Markets are now expecting that higher-than-expected CPI numbers will mean continued, or even more aggressive hikes from the Fed, whose primary tool for fighting inflation has been the raising of interest rates.
The US dollar, which has recently rallied to its highest in almost 20 years, is up over 4% in the past month. While the Dollar Index dipped at the release of inflation numbers to the $107.5 level, it has since rebounded back to the $108 range seen for much of Tuesday and Wednesday.
Meanwhile, the US Treasury yield curve saw its largest inversion since 2000, with the 2-year note surging to 3.138% and the 10-year note sliding to 2.919%. An inversion of the yield curve is seen to be a sign of an impending recession – Bank of America analysts say they expect a “mild” one this year. At the same time, gold dipped towards the $1700 level before rebounding, and is now trading at the $1730 range.
Equities also slid at the news – although it seems like the markets have largely priced in outsized inflation.

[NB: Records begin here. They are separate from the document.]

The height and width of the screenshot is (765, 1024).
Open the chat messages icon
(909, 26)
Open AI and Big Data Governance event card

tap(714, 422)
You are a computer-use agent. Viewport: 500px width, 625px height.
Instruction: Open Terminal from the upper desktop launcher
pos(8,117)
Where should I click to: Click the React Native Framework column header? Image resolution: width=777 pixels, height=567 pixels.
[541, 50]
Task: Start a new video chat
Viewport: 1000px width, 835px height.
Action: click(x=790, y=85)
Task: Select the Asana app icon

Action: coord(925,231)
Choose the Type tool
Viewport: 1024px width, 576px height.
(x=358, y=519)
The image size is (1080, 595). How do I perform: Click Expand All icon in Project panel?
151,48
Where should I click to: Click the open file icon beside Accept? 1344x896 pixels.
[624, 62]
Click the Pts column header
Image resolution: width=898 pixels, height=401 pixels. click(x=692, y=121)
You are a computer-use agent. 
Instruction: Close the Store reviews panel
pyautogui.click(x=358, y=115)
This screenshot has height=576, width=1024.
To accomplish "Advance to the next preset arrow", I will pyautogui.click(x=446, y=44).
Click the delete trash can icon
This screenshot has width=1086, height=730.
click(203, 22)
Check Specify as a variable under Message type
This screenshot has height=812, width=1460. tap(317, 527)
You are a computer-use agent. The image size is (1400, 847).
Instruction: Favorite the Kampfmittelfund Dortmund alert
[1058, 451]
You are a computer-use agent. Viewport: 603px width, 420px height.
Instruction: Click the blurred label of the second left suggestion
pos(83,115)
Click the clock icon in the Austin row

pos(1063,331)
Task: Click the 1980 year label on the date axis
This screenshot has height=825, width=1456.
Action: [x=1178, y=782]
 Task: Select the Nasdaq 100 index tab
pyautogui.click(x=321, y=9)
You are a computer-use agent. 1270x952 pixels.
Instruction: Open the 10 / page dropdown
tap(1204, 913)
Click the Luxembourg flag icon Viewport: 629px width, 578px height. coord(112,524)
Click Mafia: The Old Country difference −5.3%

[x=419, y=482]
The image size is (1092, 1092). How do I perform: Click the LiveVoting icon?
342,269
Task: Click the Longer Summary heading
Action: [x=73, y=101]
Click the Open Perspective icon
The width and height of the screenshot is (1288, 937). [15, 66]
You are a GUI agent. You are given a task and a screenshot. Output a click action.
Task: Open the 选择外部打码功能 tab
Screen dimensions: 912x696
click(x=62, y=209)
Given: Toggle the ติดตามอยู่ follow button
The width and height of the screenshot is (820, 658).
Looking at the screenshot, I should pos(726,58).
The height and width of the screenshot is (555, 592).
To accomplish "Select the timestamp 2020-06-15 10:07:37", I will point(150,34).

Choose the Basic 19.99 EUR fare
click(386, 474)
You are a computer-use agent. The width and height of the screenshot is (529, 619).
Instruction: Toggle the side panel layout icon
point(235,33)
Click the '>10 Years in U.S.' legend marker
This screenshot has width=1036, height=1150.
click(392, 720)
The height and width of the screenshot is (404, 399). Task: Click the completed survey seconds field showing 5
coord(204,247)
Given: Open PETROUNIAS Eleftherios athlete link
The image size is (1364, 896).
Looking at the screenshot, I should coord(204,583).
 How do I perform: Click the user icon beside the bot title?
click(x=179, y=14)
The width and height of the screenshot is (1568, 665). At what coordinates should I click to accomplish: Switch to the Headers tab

The S&P 500 dropped 0.5%, the Nasdaq was down 0.1%, and DJIA lost 0.7% at the end of the trading day.
Analysts now forecast a 23% chance that the Fed will hike rates by 1% or 100 basis points in its coming interest rate decision, which will be released on 27 July at 21:00 (GMT+3).
Investors are now advised to pay close attention to the upcoming month-on-month figures for the Producer Price Index (PPI), which will be released on Thursday, 14 July, at 15:30 (GMT+3). Like the CPI, the PPI is a leading measure of inflation, but measures cost from the seller’s point of view and does not include imports.
As a friendly reminder, do keep an eye on market changes, control your positions, and manage your risk well.